A BYD quer ocupar o topo da indústria automotiva mundial. Durante a assembleia anual da companhia, o CEO e fundador da empresa, Wang Chuanfu, afirmou que a fabricante chinesa pode se tornar a maior montadora
do planeta em volume nos próximos cinco anos. Essa projeção ousada vem em um momento de forte expansão internacional da marca.
De acordo com o executivo, os carros da BYD têm ganhado espaço fora da China por combinarem preço competitivo, tecnologia embarcada e uma experiência de uso superior à de muitos rivais locais. A empresa havia estabelecido uma meta inicial de vender 1.600.000 veículos no exterior em 2026, mas Wang Chuanfu garantiu que esse número expressivo será superado.
Expansão global e o sucesso no varejo brasileiro
O avanço da montadora é visível, inclusive, no cenário nacional. Por aqui, a fabricante passou a disputar espaço diretamente com marcas tradicionais no varejo. O modelo Dolphin Mini virou o principal símbolo dessa virada no mercado. Além de liderar com folgas entre os modelos eletrificados, o compacto conseguiu superar modelos a combustão de grande peso no ranking geral de vendas. O feito era considerado impensável para um carro 100% elétrico até pouco tempo atrás no país.
Para sustentar esse crescimento, Wang Chuanfu reforçou que a expansão global será amparada por uma estratégia de longo prazo, com maior localização das operações em diferentes mercados internacionais. A ideia central da BYD é reduzir dependências logísticas, adaptar produtos às demandas regionais e criar uma base mais estável para crescer fora da China.
Tecnologia inteligente e condução autônoma no futuro
Outro pilar fundamental da estratégia da BYD será a direção autônoma. O executivo descreveu o automóvel moderno como uma forma de inteligência incorporada. Ele afirmou que a companhia já tem 3.150.000 veículos equipados com sistemas inteligentes de condução rodando pelo mundo.
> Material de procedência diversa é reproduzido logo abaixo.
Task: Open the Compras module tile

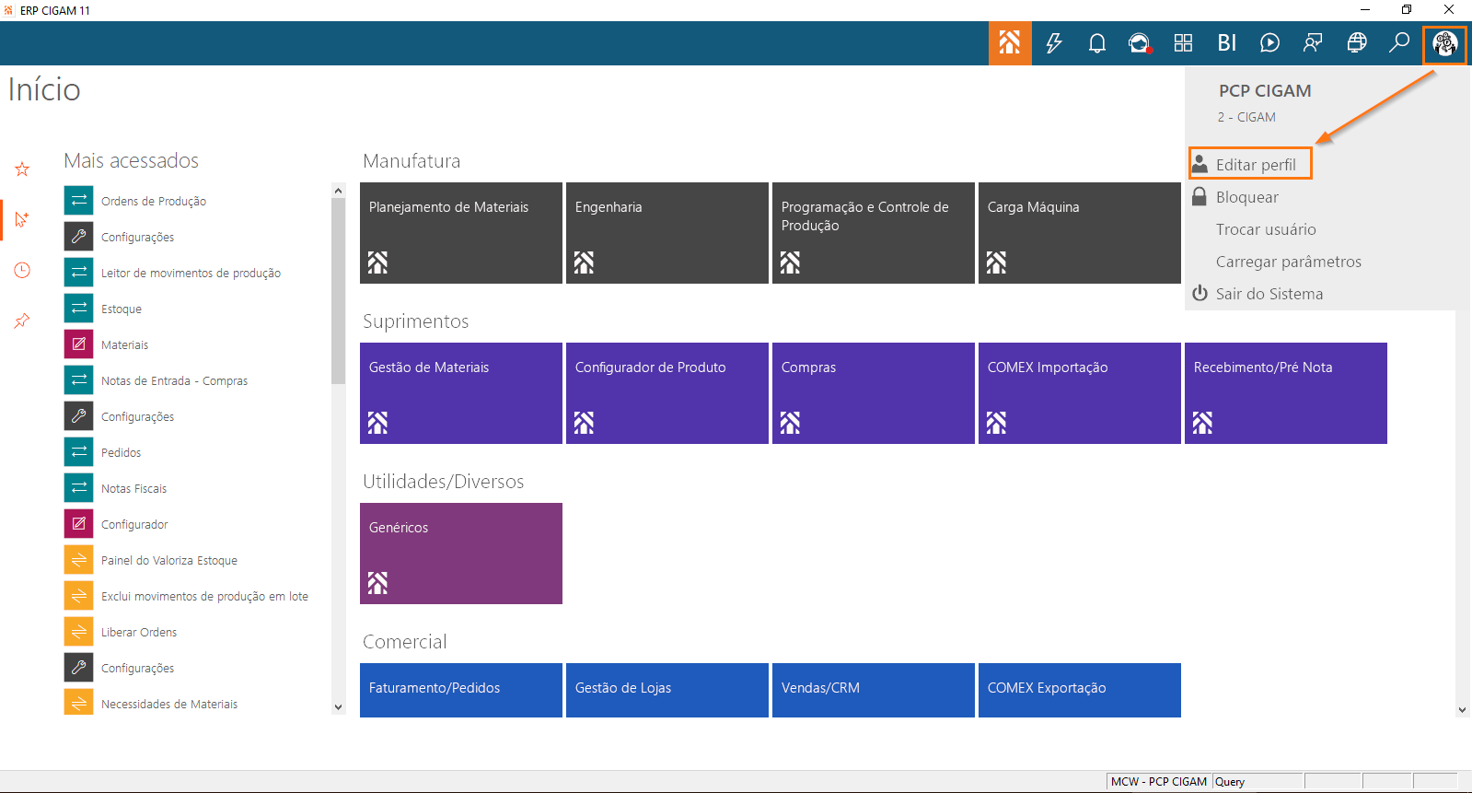Action: [x=873, y=392]
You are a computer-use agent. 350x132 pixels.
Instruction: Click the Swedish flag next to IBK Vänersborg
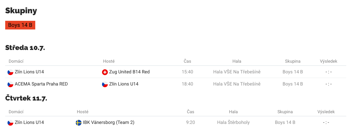point(78,122)
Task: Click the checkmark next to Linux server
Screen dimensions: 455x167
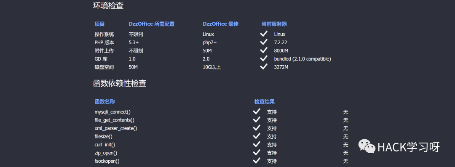Action: 263,34
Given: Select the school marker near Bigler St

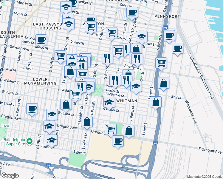Looking at the screenshot, I should [52, 140].
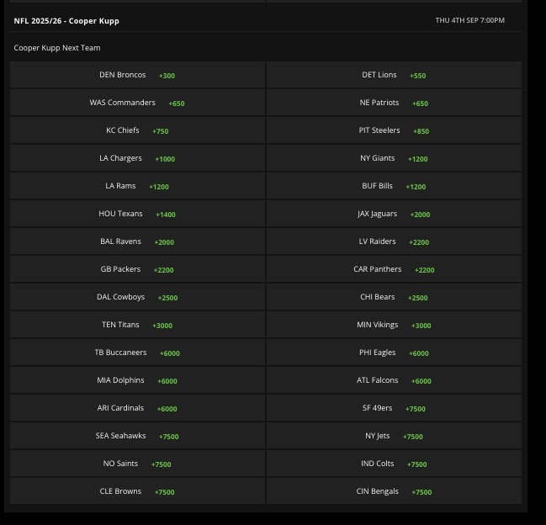
Task: Select KC Chiefs +750 selection
Action: (x=137, y=130)
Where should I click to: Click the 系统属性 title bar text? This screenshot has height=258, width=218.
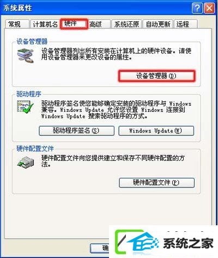[x=17, y=8]
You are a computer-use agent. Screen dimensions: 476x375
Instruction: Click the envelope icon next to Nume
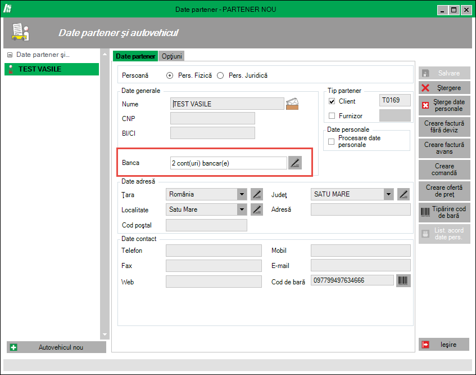click(292, 104)
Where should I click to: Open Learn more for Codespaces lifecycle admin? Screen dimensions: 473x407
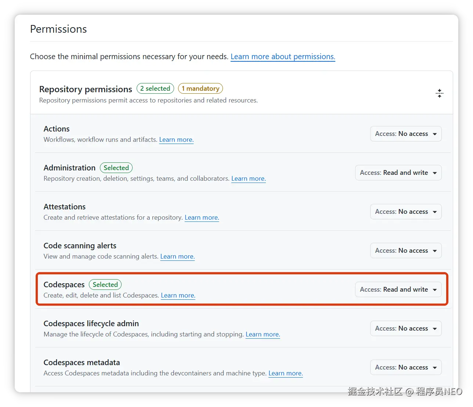point(263,334)
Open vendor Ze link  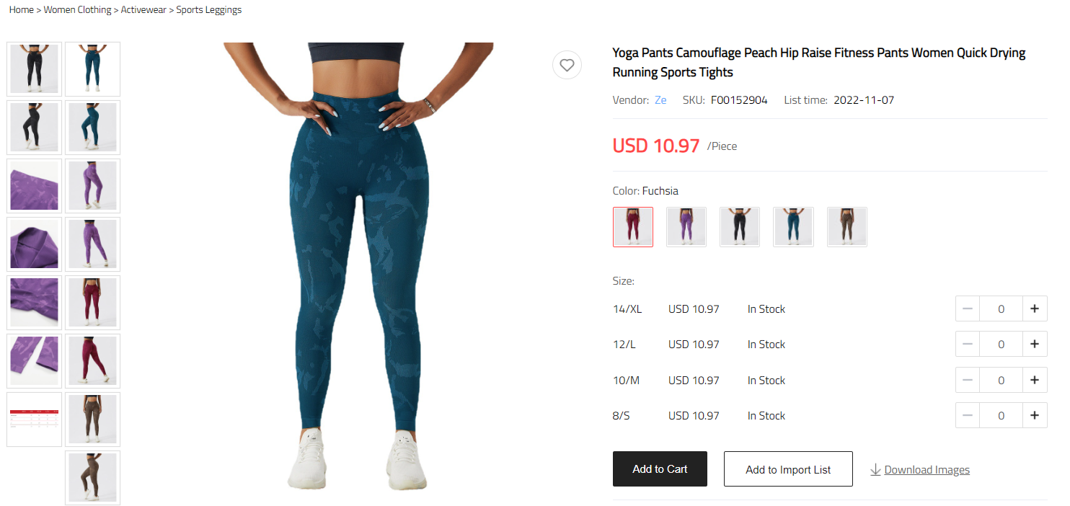coord(660,100)
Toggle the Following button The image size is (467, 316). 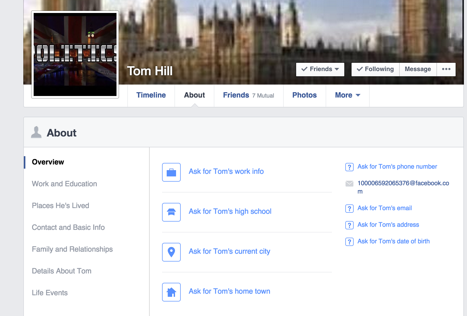[375, 69]

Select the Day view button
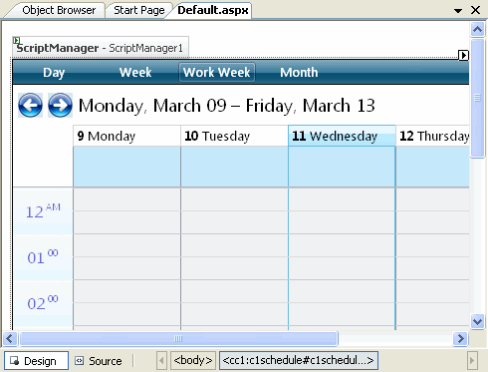pyautogui.click(x=54, y=72)
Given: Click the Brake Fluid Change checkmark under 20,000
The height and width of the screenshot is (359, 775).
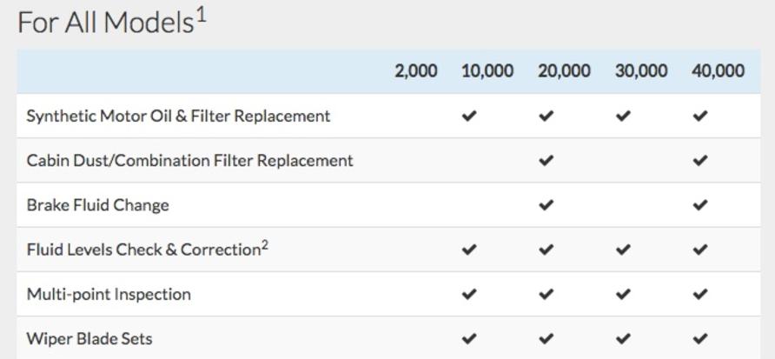Looking at the screenshot, I should 546,205.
Na avaliação de Wang Chuanfu, as tecnologias de condução autônoma de níveis 3 e 4 chegarão ao mercado consumidor antes do previsto. A fabricante garante estar totalmente pronta em termos de chips, algoritmos e ecossistema de dados, restando apenas a evolução das regulamentações próprias de cada país.
A BYD também diz ter centros de pesquisa e desenvolvimento na Europa, no Sudeste Asiático e no Oriente Médio para apoiar essa nova fase tecnológica. O gestor máximo também citou a América do Sul no planejamento. Vale lembrar que a empresa pretende estabelecer um centro de pesquisa e desenvolvimento de condução autônoma na cidade do Rio de Janeiro.
Novas baterias e a sofisticação da BYD no exterior
A ofensiva tecnológica também será usada para tentar elevar a percepção de valor da marca. Questionado sobre margens menores no mercado chinês e acerca da imagem da BYD em segmentos mais caros, Wang Chuanfu salientou que em mercados como Austrália, Europa e América do Sul a fabricante é percebida de forma mais sofisticada do que em seu país de origem.
O executivo prometeu ainda uma nova rodada de tecnologias impressionantes a partir do próximo ano. O pacote inclui avanços nas baterias Blade de segunda geração, sistemas de carregamento rápido e programas desenvolvidos internamente. Para a montadora, essa combinação de crescimento doméstico e expansão internacional será o motor principal para chegar ao ano de 2030 com fôlego de líder global. No Brasil, a trajetória recente ajuda a explicar por que a promessa já não soa tão distante, já que a BYD saiu de estreante para protagonista no varejo.